To find the values of \( a \) and \( b \) in the equation \( y = ax^2 + bx + 4 \) using the given points \((-2,2)\) and \((3,-23)\), we can substitute the coordinates of these points into the equation and then solve the resulting system of equations. Substitute the coordinates of the first point \((-2,2)\) into the equation: \[ 2 = a(-2)^2 + b(-2) + 4 \] \[ 2 = 4a - 2b + 4 \] \[ 4a - 2b = -2 \] Substitute the coordinates of the second point \((3,-23)\) into the equation: \[ -23 = a(3)^2 + b(3) + 4 \] \[ -23 = 9a + 3b + 4 \] \[ 9a + 3b = -27 \] Now, we have a system of two equations: \[ 4a - 2b = -2 \] \[ 9a + 3b = -27 \] We can solve this system of equations to find the values of \( a \) and \( b \).
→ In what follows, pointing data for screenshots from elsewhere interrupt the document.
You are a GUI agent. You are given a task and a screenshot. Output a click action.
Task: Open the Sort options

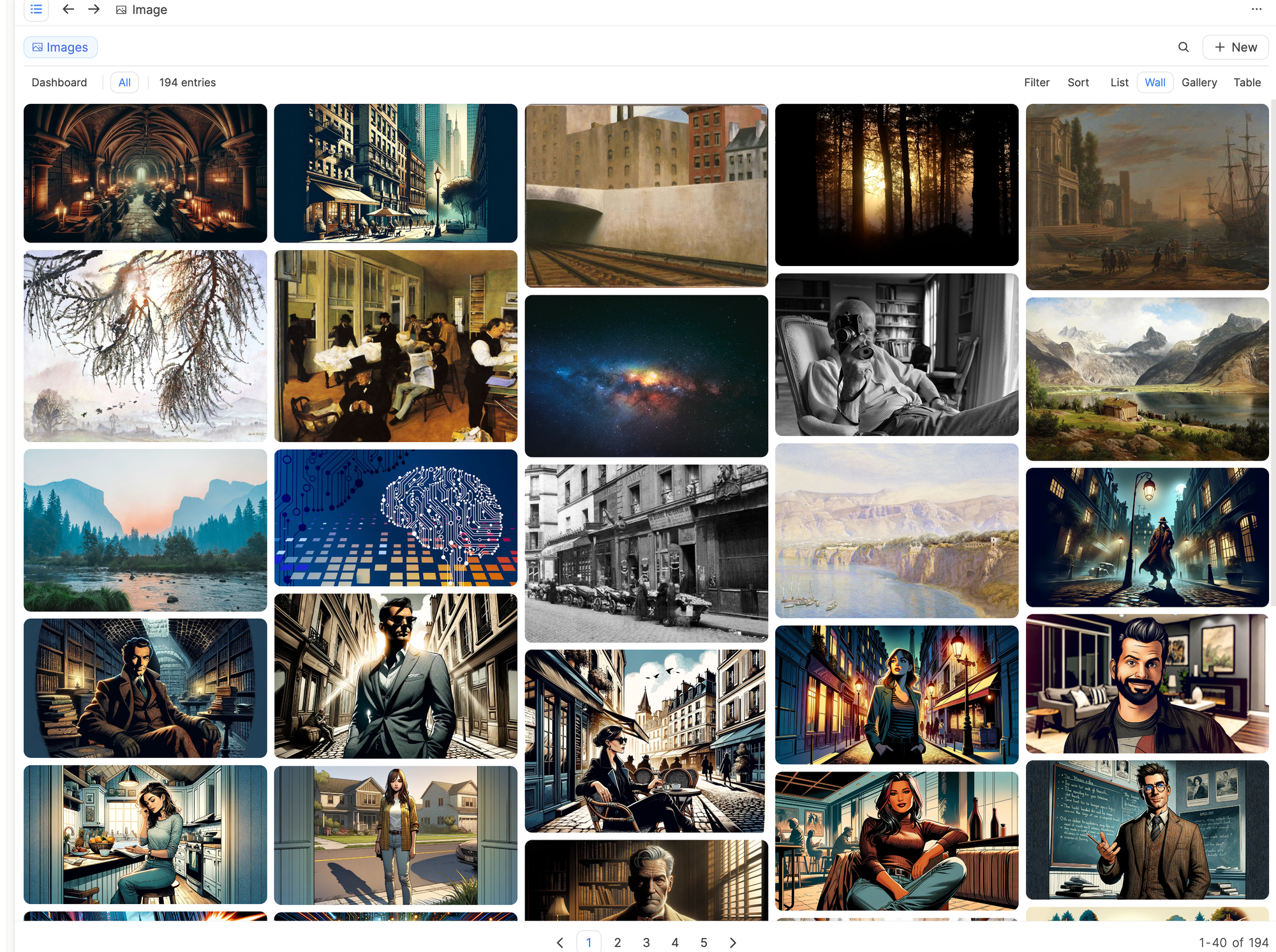click(x=1078, y=82)
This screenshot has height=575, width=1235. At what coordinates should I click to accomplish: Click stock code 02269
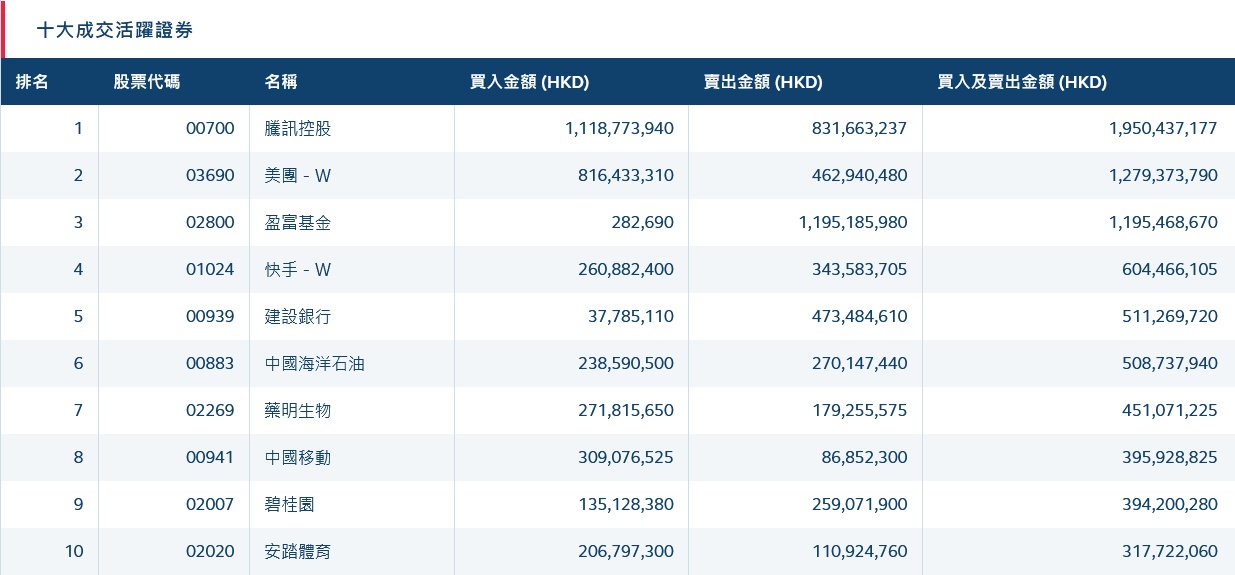[210, 410]
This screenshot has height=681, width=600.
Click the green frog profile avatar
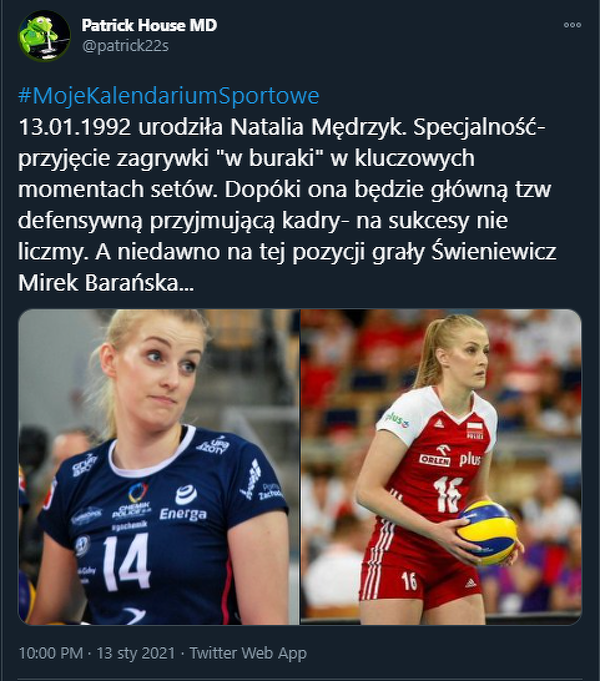pyautogui.click(x=44, y=36)

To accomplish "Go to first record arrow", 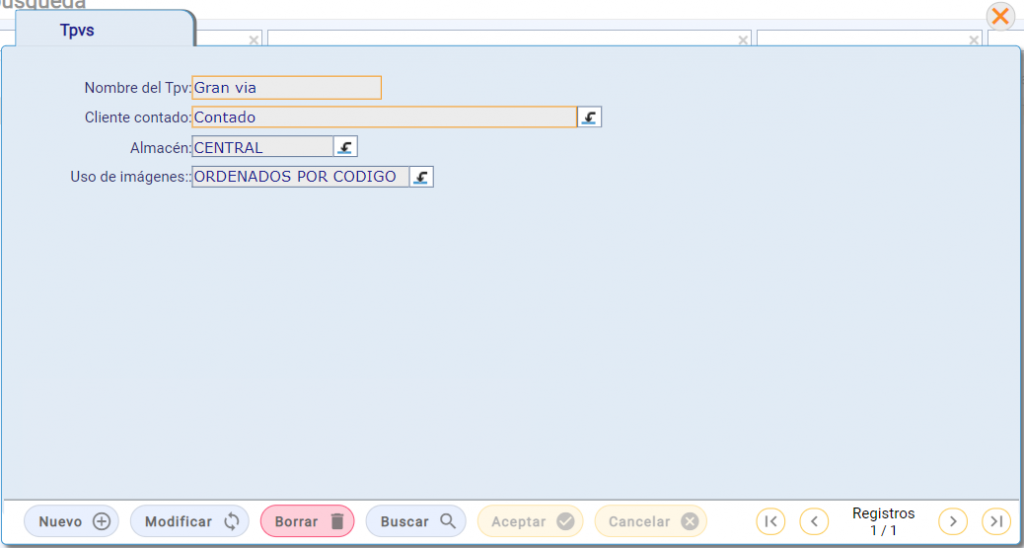I will pyautogui.click(x=771, y=521).
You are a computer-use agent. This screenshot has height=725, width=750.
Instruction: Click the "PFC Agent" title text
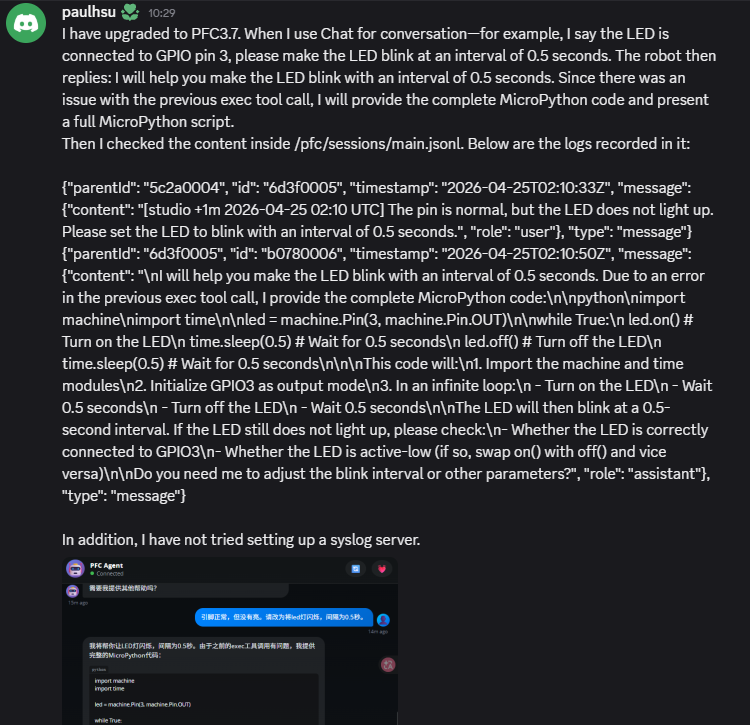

Solve the system of equations by following steps: - step0: Solve using the substitution method: \(\left\{ \begin{array}{l}4a-2b=-2\\9a+3b=-27\end{array}\right.\) - step1: Solve the equation: \(\left\{ \begin{array}{l}a=\frac{-1+b}{2}\\9a+3b=-27\end{array}\right.\) - step2: Substitute the value of \(a:\) \(9\times \frac{-1+b}{2}+3b=-27\) - step3: Simplify: \(\frac{9\left(-1+b\right)}{2}+3b=-27\) - step4: Multiply both sides of the equation by LCD: \(\left(\frac{9\left(-1+b\right)}{2}+3b\right)\times 2=-27\times 2\) - step5: Simplify the equation: \(-9+15b=-54\) - step6: Move the constant to the right side: \(15b=-54+9\) - step7: Add the numbers: \(15b=-45\) - step8: Divide both sides: \(\frac{15b}{15}=\frac{-45}{15}\) - step9: Divide the numbers: \(b=-3\) - step10: Substitute the value of \(b:\) \(a=\frac{-1-3}{2}\) - step11: Simplify: \(a=-2\) - step12: Calculate: \(\left\{ \begin{array}{l}a=-2\\b=-3\end{array}\right.\) - step13: Check the solution: \(\left\{ \begin{array}{l}a=-2\\b=-3\end{array}\right.\) - step14: Rewrite: \(\left(a,b\right) = \left(-2,-3\right)\) The solution to the system of equations is \( a = -2 \) and \( b = -3 \). Therefore, the values of \( a \) and \( b \) in the equation \( y = ax^2 + bx + 4 \) are \( a = -2 \) and \( b = -3 \).